(Stored data entries)
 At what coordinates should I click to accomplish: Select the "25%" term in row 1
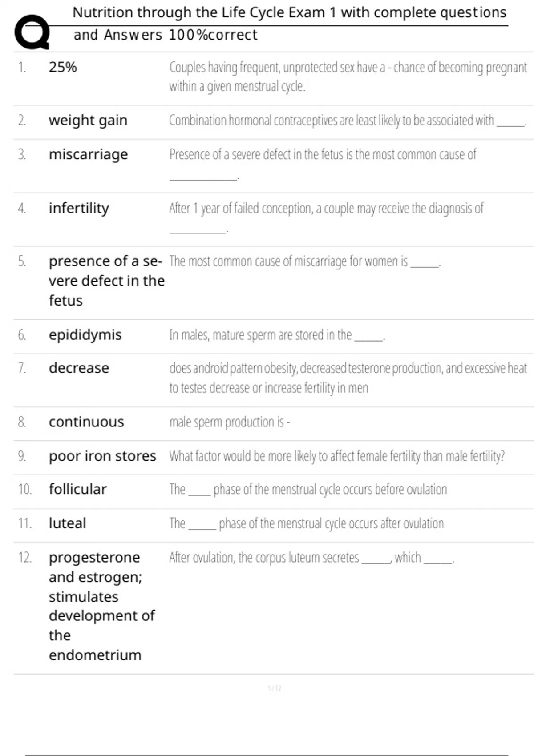pos(63,67)
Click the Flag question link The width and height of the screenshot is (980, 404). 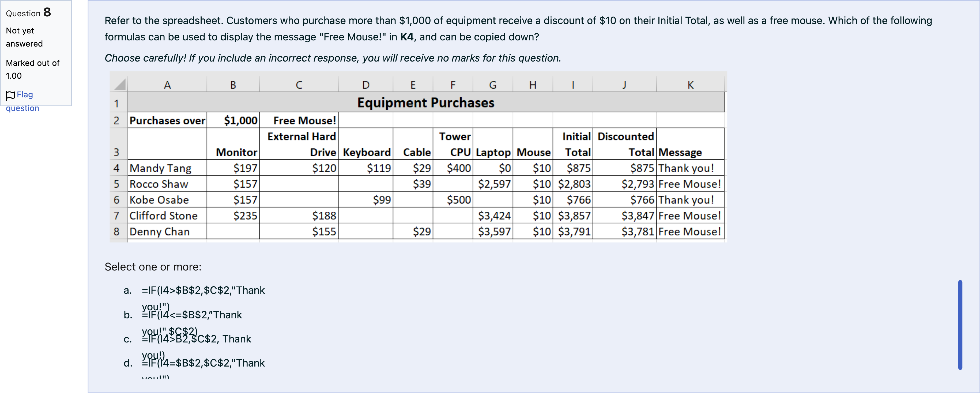pyautogui.click(x=22, y=101)
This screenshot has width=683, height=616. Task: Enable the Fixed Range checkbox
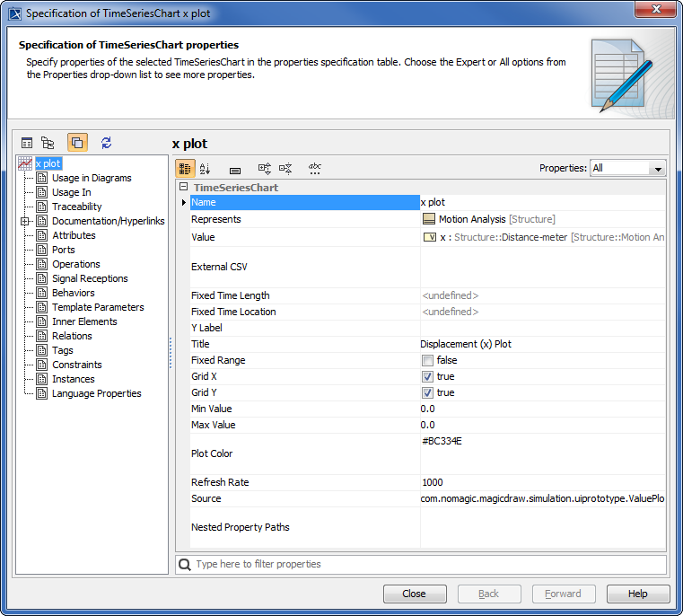pos(428,361)
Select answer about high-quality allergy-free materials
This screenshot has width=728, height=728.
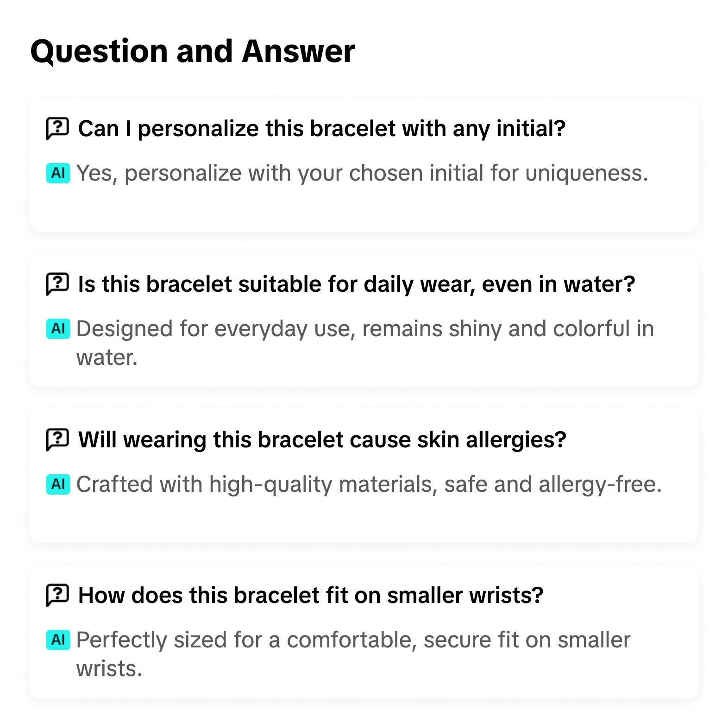369,484
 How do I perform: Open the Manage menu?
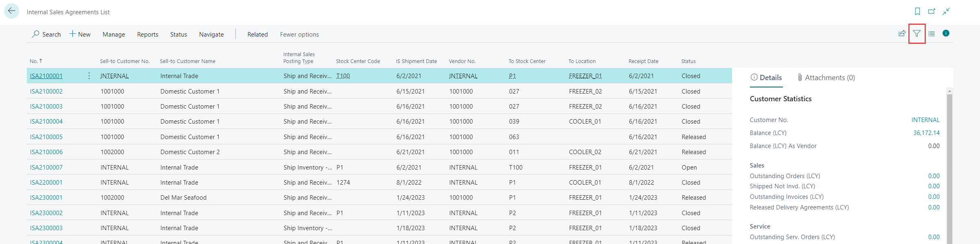114,35
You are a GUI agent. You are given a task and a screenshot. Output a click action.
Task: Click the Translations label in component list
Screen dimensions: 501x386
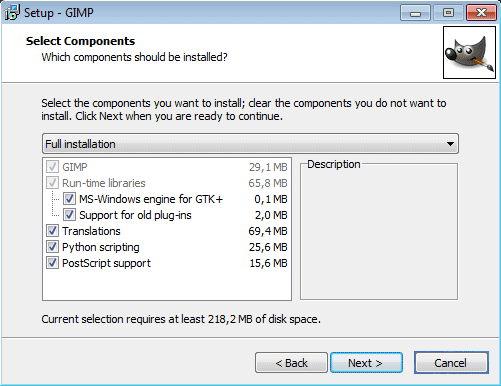point(91,231)
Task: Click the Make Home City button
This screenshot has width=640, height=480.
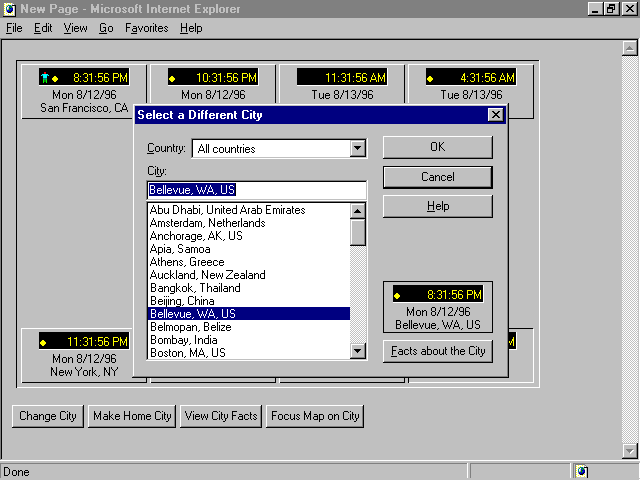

GOAL OF THE EXERCISE: Copy out only the lines beginning at the line with "This screenshot has width=683, height=616." and ending at the last line of the entries. Keep them exact; drop pictures.

FINAL ANSWER:
This screenshot has width=683, height=616. Task: Enable the Fixed Range checkbox
pos(428,361)
Select answer about high-quality allergy-free materials
This screenshot has width=728, height=728.
369,484
 How do I perform: Open the Manage menu?
114,35
You are a GUI agent. You are given a task and a screenshot. Output a click action.
Task: Click the Translations label in component list
Screen dimensions: 501x386
point(91,231)
Task: Click the Make Home City button
This screenshot has width=640, height=480.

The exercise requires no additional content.